The war thus honorably terminated, his Lordship proceeded to England ; and on the 15th of August, 1792, was advanced to a Marquisate, under the title of Marquis Cornwallis. The illustrious Order of the Garter had been previously bestowed upon him : he was also admitted a Member of the Privy Council, and, in addition to his other high and efficient appointments, was nominated to the important office of Master-General of the Ordnance.

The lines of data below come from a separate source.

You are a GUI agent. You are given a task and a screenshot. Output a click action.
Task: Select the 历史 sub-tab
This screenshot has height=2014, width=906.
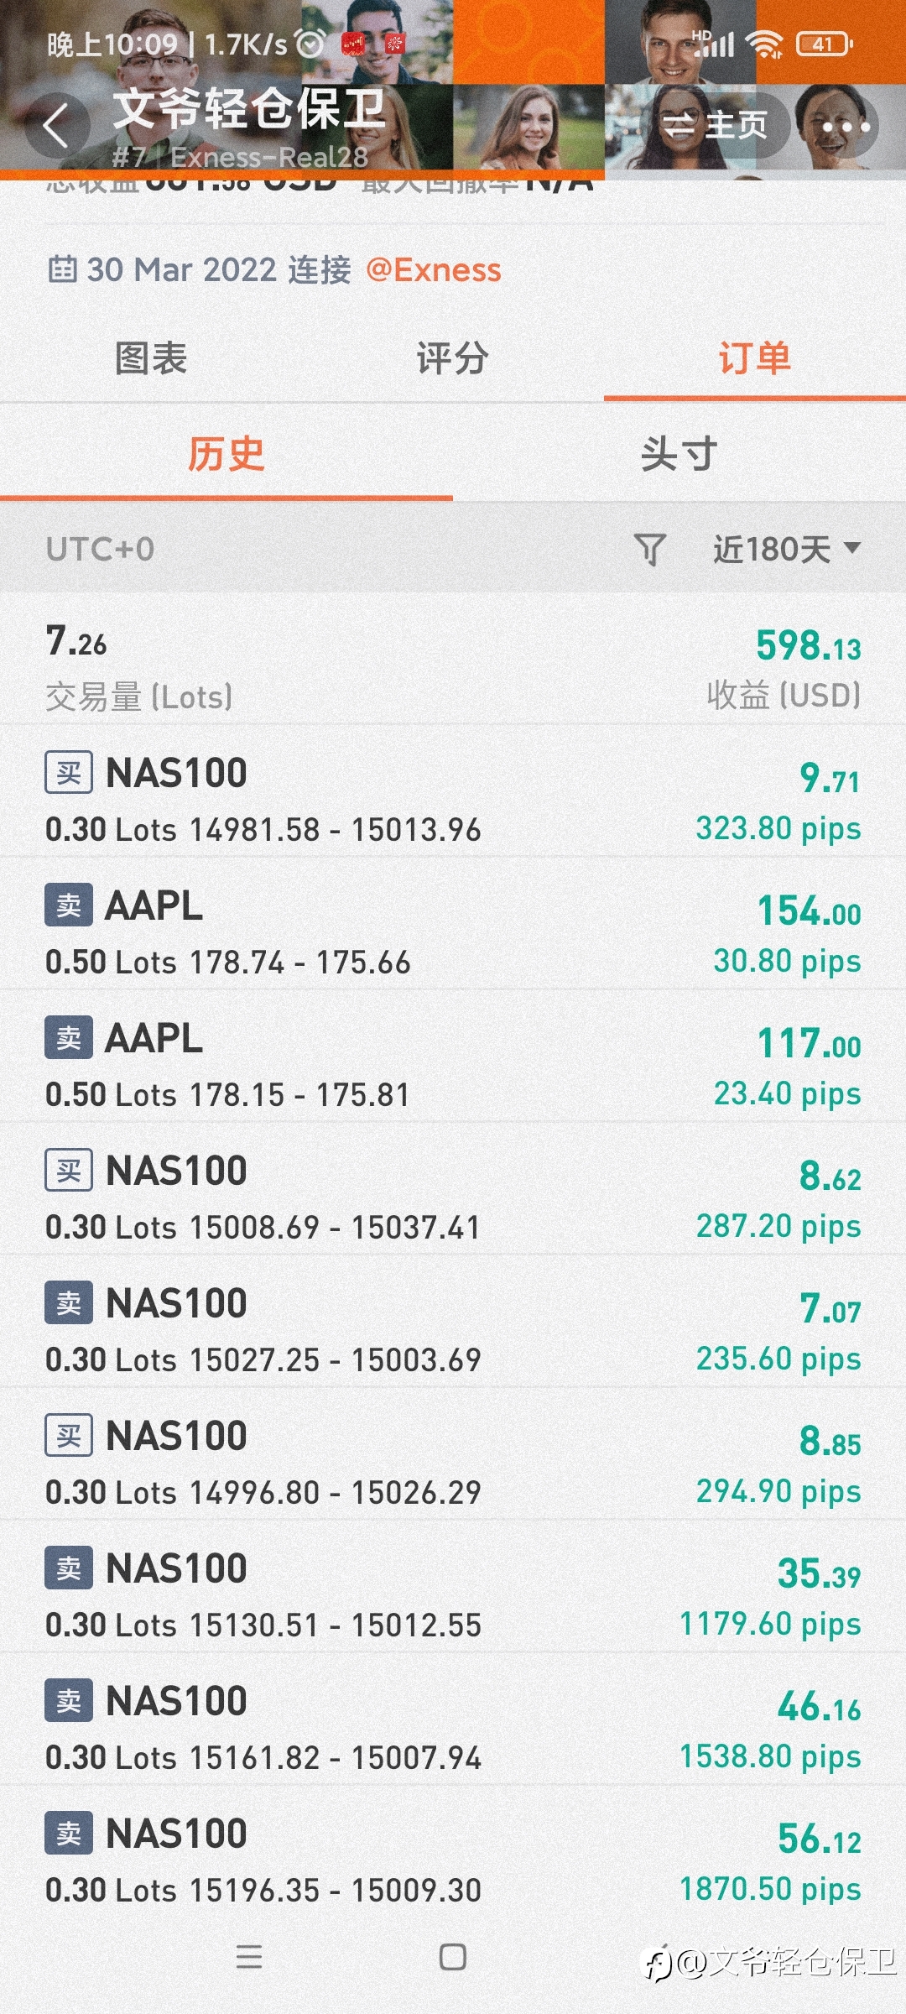click(x=226, y=455)
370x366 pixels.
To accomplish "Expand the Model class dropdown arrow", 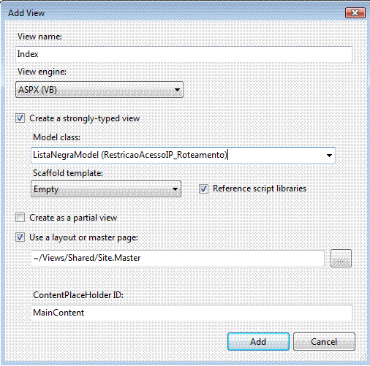I will (329, 155).
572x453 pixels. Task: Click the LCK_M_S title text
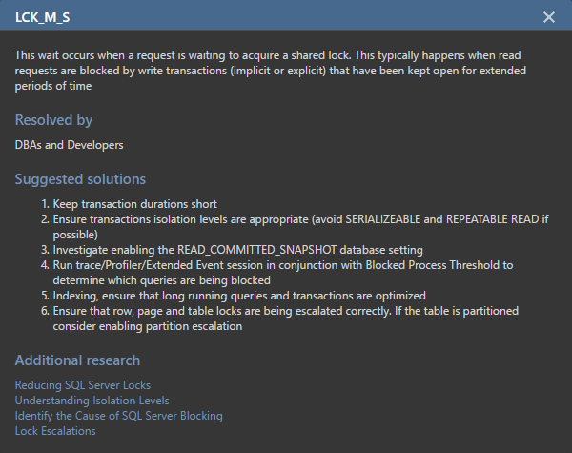tap(42, 17)
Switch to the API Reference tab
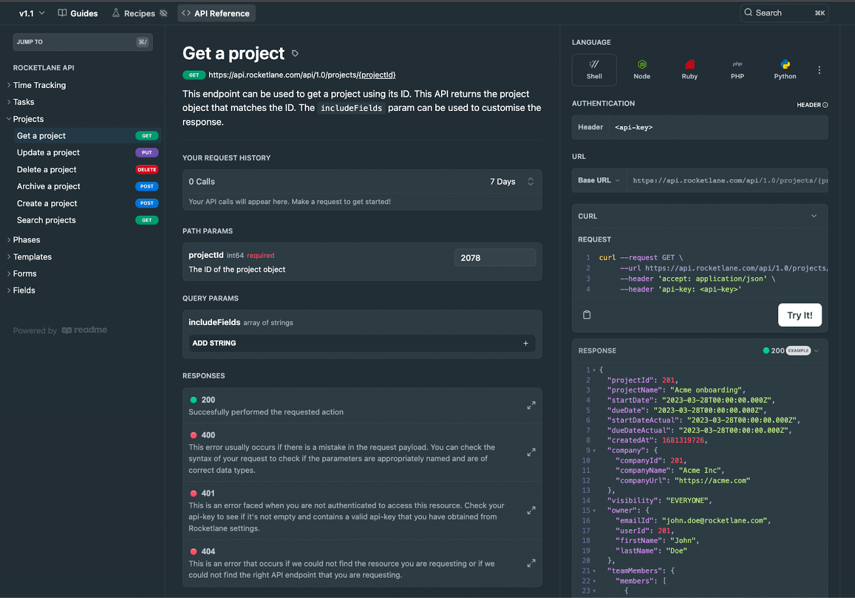This screenshot has height=598, width=855. (x=216, y=13)
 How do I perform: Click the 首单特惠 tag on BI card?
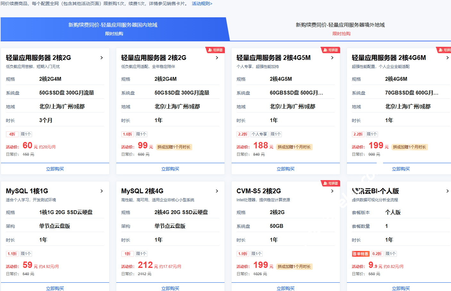360,254
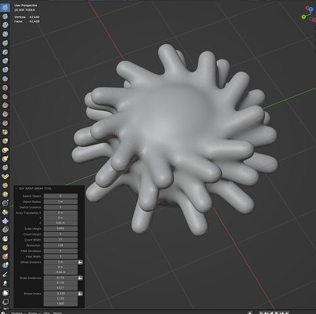The width and height of the screenshot is (316, 314).
Task: Activate the Smooth brush in toolbar
Action: pos(5,87)
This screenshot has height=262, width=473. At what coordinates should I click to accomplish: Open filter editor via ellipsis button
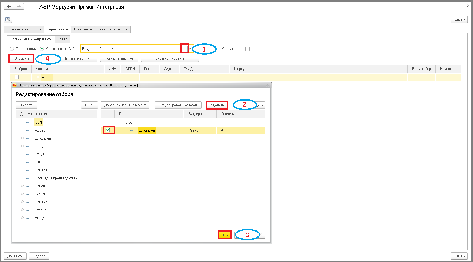[x=185, y=49]
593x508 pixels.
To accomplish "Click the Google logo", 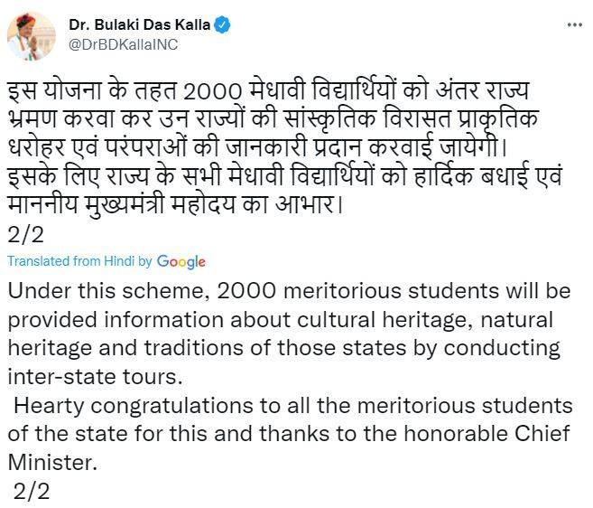I will click(181, 262).
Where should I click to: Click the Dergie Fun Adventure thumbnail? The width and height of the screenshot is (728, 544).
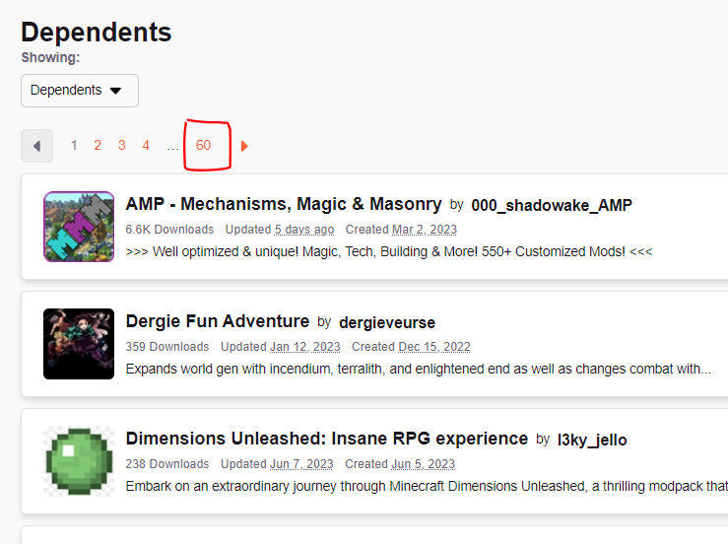click(x=79, y=344)
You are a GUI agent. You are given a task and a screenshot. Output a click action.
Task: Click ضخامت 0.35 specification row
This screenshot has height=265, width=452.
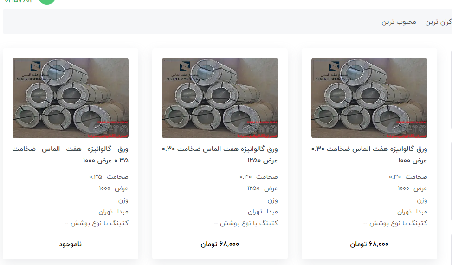tap(109, 176)
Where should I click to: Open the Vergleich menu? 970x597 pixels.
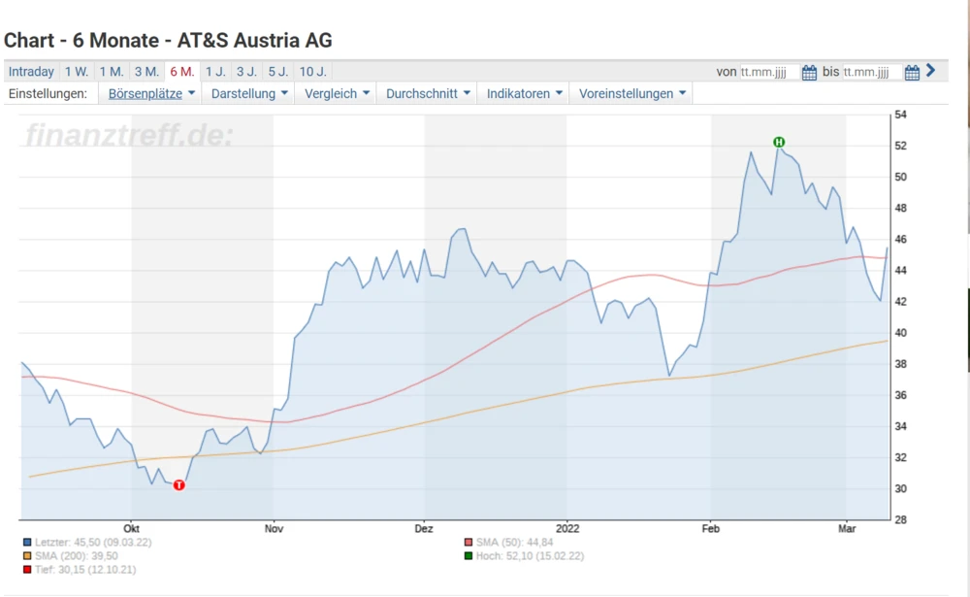pyautogui.click(x=338, y=94)
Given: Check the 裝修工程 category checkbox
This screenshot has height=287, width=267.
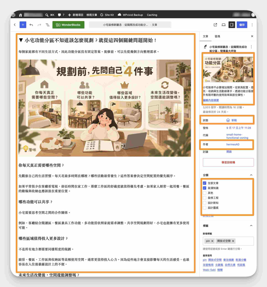Looking at the screenshot, I should [205, 198].
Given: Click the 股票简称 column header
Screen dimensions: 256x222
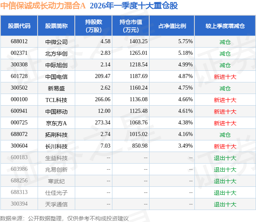Looking at the screenshot, I should click(x=56, y=26).
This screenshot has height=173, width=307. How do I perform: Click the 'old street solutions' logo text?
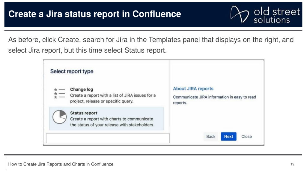(x=277, y=15)
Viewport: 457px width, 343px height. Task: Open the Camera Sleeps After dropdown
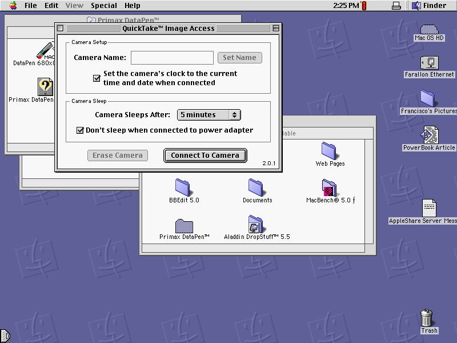click(209, 115)
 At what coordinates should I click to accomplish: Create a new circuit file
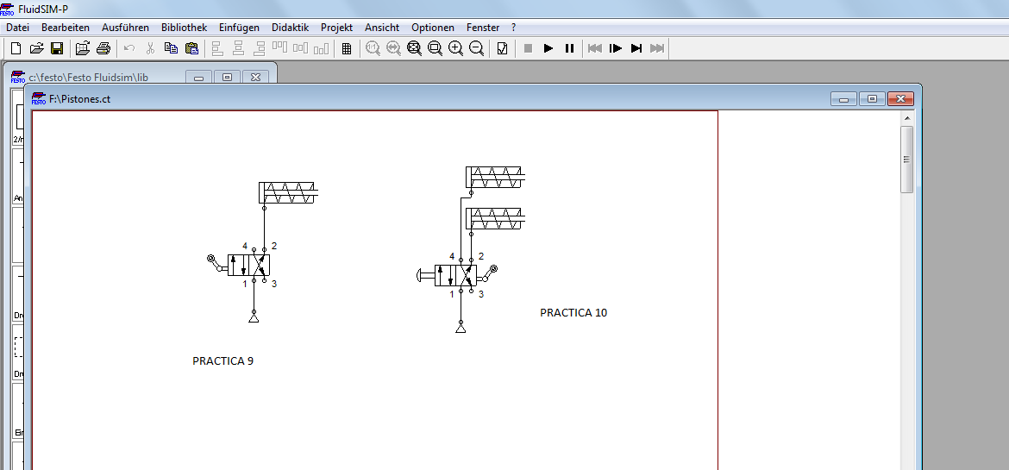click(x=16, y=48)
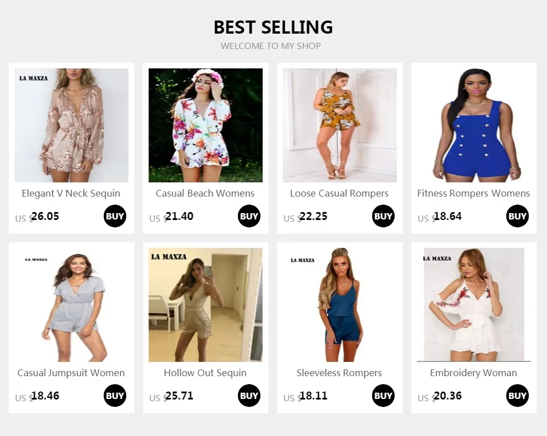Click BUY for the Embroidery Woman romper
This screenshot has width=547, height=436.
pos(517,396)
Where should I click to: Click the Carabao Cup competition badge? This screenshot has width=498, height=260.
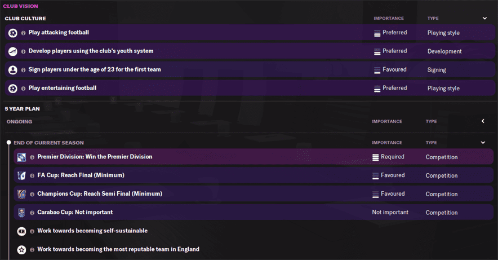[x=21, y=213]
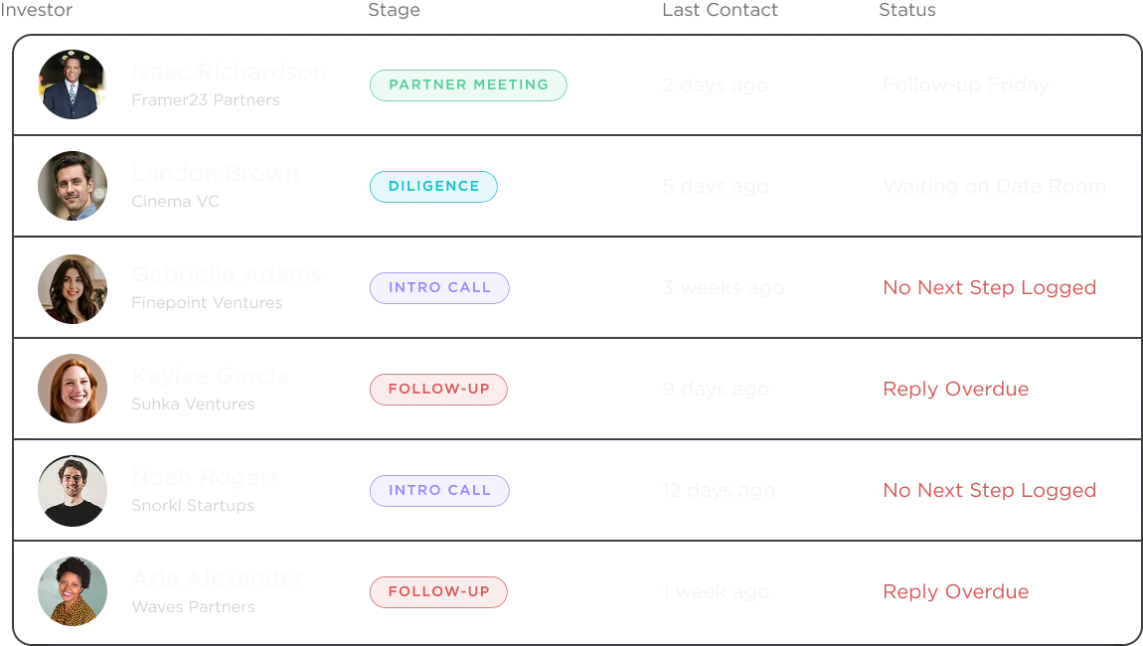The height and width of the screenshot is (646, 1143).
Task: Click the Diligence stage badge
Action: 433,187
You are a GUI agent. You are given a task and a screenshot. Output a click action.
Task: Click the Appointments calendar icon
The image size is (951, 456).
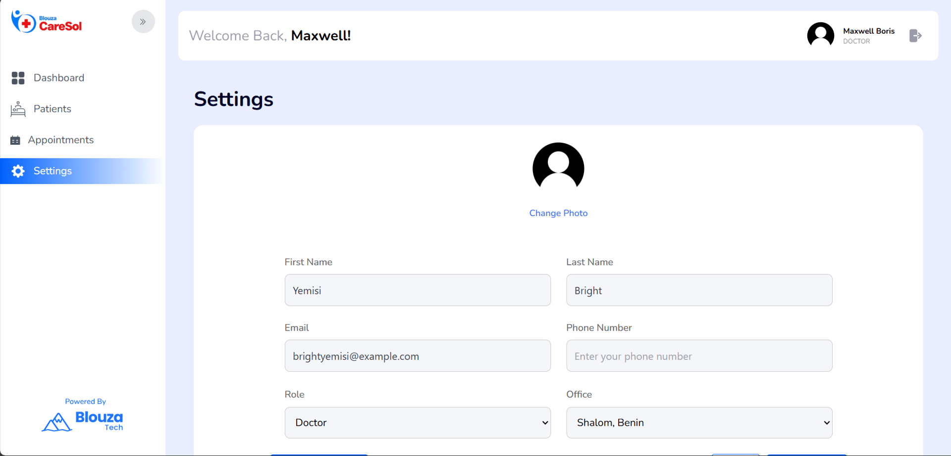point(15,140)
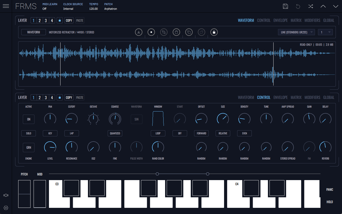Toggle the layer ACTIVE ON button
342x214 pixels.
29,119
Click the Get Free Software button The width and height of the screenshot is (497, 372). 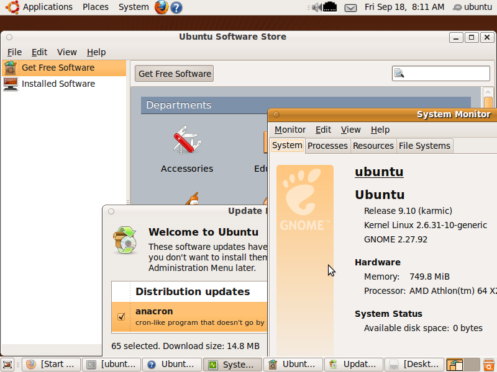175,73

It might have been hoped, that a life so long devoted to services of the most trying kind, and to duties of the highest national responsibility, would now have been allowed a season of honored quiet. But the exigencies of the state, at no distant period, again needed the directing intelligence of such a man as Lord Cornwallis. The unhappy situation of Ireland, alluded to in another memoir in our present number, full of turbulence and disaffection within, and threatened by external invasion, demanded the care of an experienced statesman, the firmness of an accomplished soldier, and, above all, the humanity of a superior mind. All these were happily united in his Lordship, who, in 1799, as Lord-Lieutenant and Commander of the Forces, not only put down rebellion, and made prisoners of an invading enemy, but acquired an imperishable glory by the conciliatory wisdom and mercy of his measures. He restored the country to tranquillity, and reaped the universal gratitude and applause of the kingdom.

In 1804, Lord Cornwallis was a second time appointed Governor-General of India, whither he went ; but he did not long enjoy the eminent distinction. He died in that station on the 5th of October, 1805, thus terminating a valuable life, which for more than half a century had been ardently devoted to the public service, in the most distant parts of the world, and often in trusts of the most momentous nature.
His Lordship was succeeded by his son, the second Marquis, on whose death, in 1823, the Marquisate became extinct, and the earldom reverted to his brother James.